EchoQA: A Large Collection of Instruction Tuning Data for Echocardiogram Reports
Lama Moukheiber, Mira Moukheiber, Dana Moukheiiber, Jae-Woo Ju, Hyung-Chul Lee
TL;DR
This work addresses the lack of real-world, echocardiography-focused QA data for training and evaluating LLMs in cardiology. It introduces EchoQA, a large-scale QA dataset derived from MIMIC-IV echocardiogram reports, and demonstrates that instruction-tuned fine-tuning on diverse LLMs yields superior QA performance compared to zero-shot and few-shot baselines. Clinician evaluation confirms high correctness for the top model, Echo-Mistral, while fairness audits reveal mixed bias across social determinants of health, informing risk-aware deployment. By releasing Echo-Mistral and establishing a comprehensive, multimodel benchmark, the paper provides a practical resource to advance AI-assisted cardiac differential diagnosis and reduce clinician documentation burden.
Abstract
We introduce a novel question-answering (QA) dataset using echocardiogram reports sourced from the Medical Information Mart for Intensive Care database.

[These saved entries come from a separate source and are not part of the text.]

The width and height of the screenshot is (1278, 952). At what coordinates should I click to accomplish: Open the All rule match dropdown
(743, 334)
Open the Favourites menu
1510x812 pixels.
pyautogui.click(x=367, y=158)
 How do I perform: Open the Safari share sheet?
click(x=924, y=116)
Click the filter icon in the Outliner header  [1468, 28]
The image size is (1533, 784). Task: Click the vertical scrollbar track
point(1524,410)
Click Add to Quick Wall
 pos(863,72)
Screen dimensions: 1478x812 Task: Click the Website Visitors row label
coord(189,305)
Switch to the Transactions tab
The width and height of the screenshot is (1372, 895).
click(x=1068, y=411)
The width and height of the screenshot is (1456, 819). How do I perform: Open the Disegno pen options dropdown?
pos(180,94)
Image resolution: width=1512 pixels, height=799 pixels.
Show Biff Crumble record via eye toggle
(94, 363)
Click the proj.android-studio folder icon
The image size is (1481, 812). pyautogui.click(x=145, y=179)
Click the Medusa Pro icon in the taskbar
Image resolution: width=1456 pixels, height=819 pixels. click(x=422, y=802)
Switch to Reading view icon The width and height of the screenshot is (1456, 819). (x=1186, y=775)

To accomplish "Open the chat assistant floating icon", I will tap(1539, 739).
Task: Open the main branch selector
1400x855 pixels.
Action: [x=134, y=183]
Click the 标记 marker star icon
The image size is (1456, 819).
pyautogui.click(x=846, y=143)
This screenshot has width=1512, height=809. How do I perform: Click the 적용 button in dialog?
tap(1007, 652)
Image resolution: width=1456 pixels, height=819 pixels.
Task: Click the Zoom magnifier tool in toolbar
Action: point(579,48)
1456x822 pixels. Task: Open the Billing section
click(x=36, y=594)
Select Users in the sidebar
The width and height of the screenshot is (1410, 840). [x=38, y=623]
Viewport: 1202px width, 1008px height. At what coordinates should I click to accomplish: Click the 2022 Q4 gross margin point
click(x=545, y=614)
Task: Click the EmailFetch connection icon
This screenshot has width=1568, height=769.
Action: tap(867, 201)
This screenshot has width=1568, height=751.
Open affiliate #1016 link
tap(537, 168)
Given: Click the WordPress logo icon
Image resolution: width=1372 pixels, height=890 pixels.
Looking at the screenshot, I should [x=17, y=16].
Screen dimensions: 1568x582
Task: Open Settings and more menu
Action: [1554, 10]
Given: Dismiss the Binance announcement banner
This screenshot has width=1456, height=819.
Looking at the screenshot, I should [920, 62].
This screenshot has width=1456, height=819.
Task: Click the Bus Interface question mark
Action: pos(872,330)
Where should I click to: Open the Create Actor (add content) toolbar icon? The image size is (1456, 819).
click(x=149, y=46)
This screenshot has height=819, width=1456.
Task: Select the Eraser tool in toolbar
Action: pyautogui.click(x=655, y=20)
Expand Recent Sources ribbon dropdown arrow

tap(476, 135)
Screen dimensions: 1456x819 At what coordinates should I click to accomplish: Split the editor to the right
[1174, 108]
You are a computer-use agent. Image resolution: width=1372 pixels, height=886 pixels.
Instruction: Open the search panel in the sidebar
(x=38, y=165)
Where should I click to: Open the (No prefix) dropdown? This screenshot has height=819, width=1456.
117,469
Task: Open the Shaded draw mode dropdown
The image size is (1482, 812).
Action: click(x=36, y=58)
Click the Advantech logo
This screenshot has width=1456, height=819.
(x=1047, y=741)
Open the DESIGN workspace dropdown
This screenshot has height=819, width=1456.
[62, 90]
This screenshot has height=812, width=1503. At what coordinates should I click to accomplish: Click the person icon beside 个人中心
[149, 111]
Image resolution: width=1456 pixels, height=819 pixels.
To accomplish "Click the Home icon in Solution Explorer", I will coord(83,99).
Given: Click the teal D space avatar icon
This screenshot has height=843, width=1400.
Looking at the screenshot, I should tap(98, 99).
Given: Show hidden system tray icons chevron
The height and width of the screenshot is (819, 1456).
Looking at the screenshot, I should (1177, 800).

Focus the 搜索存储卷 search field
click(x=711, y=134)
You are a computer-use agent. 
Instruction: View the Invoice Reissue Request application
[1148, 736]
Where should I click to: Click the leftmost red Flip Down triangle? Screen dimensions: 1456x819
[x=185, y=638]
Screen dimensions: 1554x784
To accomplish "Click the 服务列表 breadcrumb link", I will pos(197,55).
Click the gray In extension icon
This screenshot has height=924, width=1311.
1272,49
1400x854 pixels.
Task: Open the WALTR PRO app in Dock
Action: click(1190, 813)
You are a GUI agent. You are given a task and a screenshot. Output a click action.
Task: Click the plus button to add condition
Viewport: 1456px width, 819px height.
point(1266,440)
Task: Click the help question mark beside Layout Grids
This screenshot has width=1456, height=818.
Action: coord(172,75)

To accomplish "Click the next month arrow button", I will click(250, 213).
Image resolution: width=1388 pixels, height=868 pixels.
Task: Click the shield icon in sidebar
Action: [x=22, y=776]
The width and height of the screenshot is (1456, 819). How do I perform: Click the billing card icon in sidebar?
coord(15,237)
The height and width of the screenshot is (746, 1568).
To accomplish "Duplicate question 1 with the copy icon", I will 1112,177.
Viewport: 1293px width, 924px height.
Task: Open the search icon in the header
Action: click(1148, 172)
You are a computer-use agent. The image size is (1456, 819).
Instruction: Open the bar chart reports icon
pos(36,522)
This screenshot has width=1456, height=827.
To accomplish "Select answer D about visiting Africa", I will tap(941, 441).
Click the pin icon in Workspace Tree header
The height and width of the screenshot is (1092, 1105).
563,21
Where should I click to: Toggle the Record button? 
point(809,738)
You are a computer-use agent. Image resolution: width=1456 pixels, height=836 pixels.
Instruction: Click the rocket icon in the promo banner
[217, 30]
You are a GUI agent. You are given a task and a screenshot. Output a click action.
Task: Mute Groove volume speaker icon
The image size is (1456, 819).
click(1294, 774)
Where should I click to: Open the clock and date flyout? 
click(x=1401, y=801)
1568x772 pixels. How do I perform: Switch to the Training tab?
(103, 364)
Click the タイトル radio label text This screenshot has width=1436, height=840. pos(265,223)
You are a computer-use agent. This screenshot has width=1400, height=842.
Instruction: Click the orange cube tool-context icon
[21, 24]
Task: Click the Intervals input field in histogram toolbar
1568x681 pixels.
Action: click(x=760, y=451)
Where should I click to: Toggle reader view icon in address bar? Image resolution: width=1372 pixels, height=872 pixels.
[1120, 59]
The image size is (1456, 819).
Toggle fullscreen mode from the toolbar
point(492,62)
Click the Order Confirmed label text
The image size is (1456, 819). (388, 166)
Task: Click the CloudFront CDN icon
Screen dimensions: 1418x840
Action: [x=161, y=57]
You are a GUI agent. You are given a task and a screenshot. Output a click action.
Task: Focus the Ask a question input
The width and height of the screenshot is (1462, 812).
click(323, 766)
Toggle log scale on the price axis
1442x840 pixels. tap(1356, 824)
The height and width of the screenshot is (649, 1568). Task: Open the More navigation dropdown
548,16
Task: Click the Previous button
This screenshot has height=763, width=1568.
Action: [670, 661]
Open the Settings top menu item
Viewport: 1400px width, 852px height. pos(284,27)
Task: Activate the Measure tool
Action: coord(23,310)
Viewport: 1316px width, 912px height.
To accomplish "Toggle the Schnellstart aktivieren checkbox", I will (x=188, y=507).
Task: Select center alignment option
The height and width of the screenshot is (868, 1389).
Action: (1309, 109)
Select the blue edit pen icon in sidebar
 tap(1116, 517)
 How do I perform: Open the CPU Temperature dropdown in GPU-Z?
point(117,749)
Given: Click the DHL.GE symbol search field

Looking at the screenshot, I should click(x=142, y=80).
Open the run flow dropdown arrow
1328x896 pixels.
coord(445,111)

This dataset is specifically designed to enhance QA systems in cardiology, consisting of 771,244 QA pairs addressing a wide array of cardiac abnormalities and their severity. We compare large language models (LLMs), including open-source and biomedical-specific models for zero-shot evaluation, and closed-source models for zero-shot and three-shot evaluation. Our results show that fine-tuning LLMs improves performance across various QA metrics, validating the value of our dataset. Clinicians also qualitatively evaluate the best-performing model to assess the LLM responses for correctness. Further, we conduct fine-grained fairness audits to assess the bias-performance trade-off of LLMs across various social determinants of health. Our objective is to propel the field forward by establishing a benchmark for LLM AI agents aimed at supporting clinicians with cardiac differential diagnoses, thereby reducing the documentation burden that contributes to clinician burnout and enabling healthcare professionals to focus more on patient care.